Arch-foocubi which do the same seduction as regular foocubi, but the random number they choose has a higher average than a foocubus’ 1-35, so the chance of a bad effect is greater and it’s less effective to boost your own stats. Perhaps rnd(35) + 25. They are also more grabby than regular foocubi, and will steal jewelry if you have insufficient gold.
Some sort of late-game nymph monster that steals items. Helps mitigate an underlying issue: some of the early-game threats like stealing are completely absent in the late game, with no particular reason for that being the case.
Instead of the Wizard of Yendor stealing all quest artifacts, he can only steal ones that don’t belong to your role, since you didn’t actually earn them.
General artifact-stealing attack; like the Wizard’s quest-artifact-steal attack but applicable to all artifacts and without Amulet of Yendor theft baked in. Archeologist player monsters might use this (“That belongs in a museum!”).
The Master Key of Thievery can be wielded and makes 3-4 stealing attempts per hit. Alternatively, it can be wielded in the offhand while twoweaponing and make 1-2 stealing attempts per hit.
Message for when a nymph finishes stealing something from you: “The [nymph] giggles and vanishes.”
Am amulet versus thievery, which protects you from all theft attacks including nymphs, leprechauns, foocubi, and possibly even Amulet-stealing attacks.
Leprechauns (or anything with AD_SGLD) should steal items made of gold out of the hero’s inventory.
In shops, picking up an item spawns a peaceful monster that vanishes once you pay for the item properly. If you make any attempt to steal, it turns hostile. (The general principle: the more you want to steal, the harder it is to do so.)

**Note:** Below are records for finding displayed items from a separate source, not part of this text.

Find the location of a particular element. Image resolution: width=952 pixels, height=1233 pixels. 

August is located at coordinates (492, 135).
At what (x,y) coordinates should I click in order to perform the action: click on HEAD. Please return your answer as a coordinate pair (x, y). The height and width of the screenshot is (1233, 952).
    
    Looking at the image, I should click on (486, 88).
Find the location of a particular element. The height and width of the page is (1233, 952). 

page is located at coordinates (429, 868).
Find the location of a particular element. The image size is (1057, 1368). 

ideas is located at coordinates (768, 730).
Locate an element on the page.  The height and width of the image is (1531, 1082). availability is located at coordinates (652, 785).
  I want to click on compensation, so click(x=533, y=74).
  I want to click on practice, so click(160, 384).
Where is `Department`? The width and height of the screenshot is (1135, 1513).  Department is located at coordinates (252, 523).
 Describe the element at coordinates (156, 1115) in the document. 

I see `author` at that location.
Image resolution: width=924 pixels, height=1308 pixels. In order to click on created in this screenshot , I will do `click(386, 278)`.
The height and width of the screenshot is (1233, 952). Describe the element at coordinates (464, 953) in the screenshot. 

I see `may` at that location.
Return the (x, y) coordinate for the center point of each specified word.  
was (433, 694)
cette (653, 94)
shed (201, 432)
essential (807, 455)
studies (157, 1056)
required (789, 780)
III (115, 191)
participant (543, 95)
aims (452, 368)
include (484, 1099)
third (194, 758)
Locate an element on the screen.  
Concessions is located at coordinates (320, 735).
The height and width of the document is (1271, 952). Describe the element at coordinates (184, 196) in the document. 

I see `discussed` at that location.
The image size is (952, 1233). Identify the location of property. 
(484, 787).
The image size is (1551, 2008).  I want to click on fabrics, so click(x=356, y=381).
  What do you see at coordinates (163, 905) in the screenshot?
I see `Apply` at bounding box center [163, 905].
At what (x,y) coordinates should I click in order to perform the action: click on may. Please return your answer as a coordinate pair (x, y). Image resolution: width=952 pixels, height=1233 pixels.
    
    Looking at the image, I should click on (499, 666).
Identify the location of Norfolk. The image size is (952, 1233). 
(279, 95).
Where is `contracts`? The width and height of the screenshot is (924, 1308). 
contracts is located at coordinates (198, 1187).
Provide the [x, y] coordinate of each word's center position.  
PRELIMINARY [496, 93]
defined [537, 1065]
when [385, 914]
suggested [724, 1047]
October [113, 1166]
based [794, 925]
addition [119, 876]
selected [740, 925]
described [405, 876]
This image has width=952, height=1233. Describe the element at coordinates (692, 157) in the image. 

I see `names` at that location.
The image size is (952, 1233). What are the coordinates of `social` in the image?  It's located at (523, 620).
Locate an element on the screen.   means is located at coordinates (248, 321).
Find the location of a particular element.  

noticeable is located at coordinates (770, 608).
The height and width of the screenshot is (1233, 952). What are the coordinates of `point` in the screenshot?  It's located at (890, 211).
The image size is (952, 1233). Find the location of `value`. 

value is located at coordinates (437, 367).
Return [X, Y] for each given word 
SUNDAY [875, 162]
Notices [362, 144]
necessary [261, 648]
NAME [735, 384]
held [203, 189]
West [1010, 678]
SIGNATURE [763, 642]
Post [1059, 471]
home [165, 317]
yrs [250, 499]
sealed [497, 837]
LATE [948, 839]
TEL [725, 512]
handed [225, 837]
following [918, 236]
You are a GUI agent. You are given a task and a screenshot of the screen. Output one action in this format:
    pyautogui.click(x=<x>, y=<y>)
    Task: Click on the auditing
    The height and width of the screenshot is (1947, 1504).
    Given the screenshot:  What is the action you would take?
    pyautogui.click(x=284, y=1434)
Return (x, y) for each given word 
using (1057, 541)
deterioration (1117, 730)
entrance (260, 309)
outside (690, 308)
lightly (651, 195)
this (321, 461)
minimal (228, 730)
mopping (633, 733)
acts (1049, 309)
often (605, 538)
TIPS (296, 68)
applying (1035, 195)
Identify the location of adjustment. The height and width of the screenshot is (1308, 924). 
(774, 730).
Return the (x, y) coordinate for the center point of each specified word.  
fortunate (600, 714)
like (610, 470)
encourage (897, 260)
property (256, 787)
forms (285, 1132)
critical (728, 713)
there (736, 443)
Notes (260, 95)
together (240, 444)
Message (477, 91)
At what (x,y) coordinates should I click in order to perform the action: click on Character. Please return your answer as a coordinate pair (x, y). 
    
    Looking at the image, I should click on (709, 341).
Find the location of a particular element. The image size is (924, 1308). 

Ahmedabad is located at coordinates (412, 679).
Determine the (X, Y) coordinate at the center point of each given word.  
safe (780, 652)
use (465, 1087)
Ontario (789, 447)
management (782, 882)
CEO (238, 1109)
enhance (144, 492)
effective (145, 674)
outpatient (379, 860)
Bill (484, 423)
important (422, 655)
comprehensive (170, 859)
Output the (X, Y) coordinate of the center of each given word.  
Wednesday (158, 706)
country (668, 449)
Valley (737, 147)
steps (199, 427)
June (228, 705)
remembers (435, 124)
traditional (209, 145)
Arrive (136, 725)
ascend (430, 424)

Rogues have a 20% (or 10%, or whatever is balanced) chance of stealing a random lightweight item (say, less than 5 aum, or less than 20 aum to include potions) out of a monster’s inventory with every successful melee hit they make. This chance is increased if they are hitting with no wielded weapon or have no secondary weapon or shield, and maybe should scale with experience level too.
The Master of Thieves has a stealing attack that allows him to choose intelligently what to steal.